→ SET EXERCISE: Show each line of the records below that contains the string "width", copied in full. Treat the match as case-sensitive.

→ RECORD SET:
_ _ _ _ _ _ _
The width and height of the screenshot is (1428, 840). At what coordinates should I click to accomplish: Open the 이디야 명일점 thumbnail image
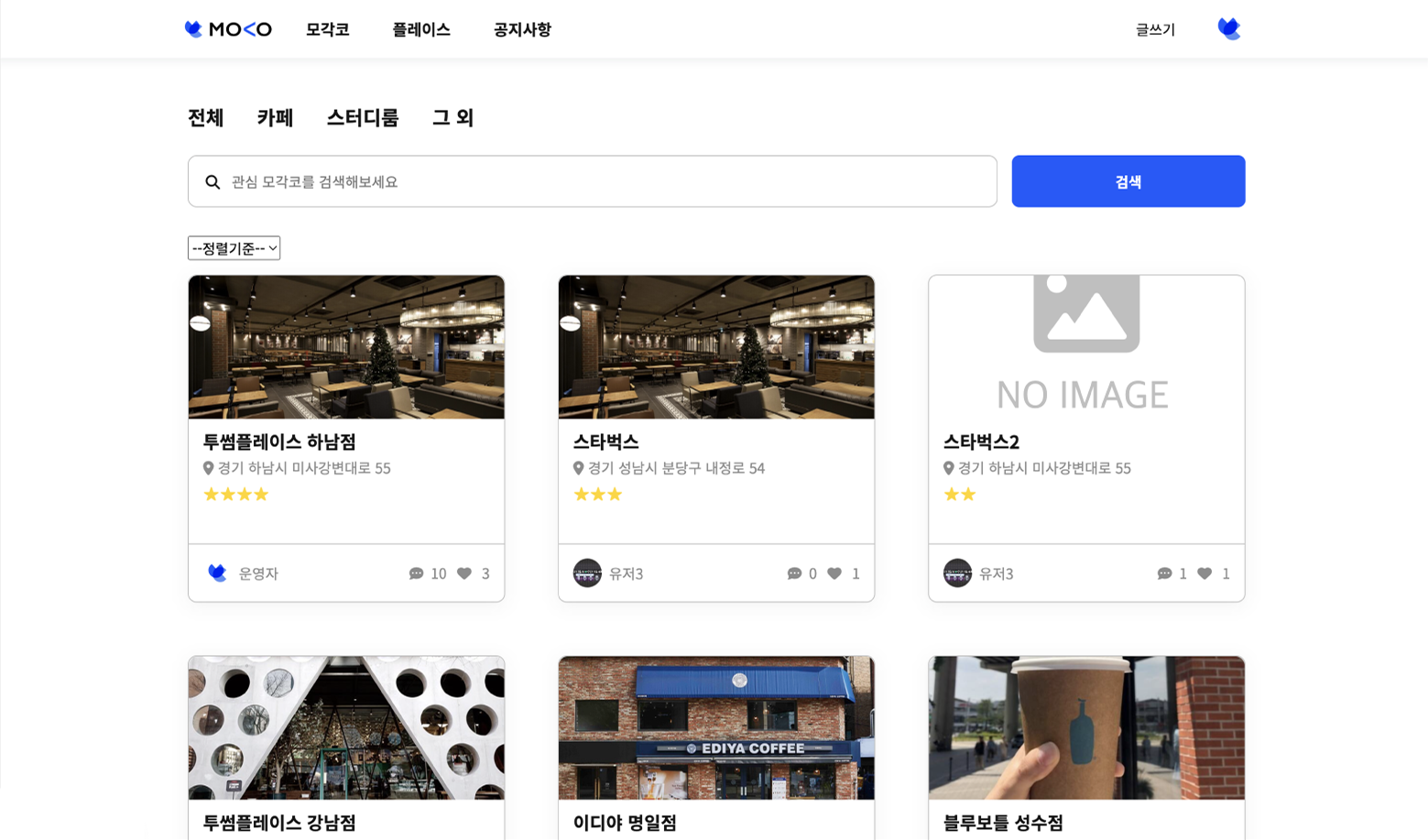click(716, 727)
_ _ _ _ _ _ _
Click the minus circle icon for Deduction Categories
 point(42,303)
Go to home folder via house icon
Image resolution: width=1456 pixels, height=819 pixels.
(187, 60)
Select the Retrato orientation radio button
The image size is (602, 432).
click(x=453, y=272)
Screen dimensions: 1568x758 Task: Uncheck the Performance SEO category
_ _ _ _ _ _ _
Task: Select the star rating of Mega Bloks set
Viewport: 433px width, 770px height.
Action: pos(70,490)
_ _ _ _ _ _ _
→ EXERCISE OUTPUT:
The width and height of the screenshot is (1428, 840). At what coordinates should I click to accomplish: Open the 이디야 명일점 thumbnail image
Image resolution: width=1456 pixels, height=819 pixels.
Viewport: 433px width, 770px height.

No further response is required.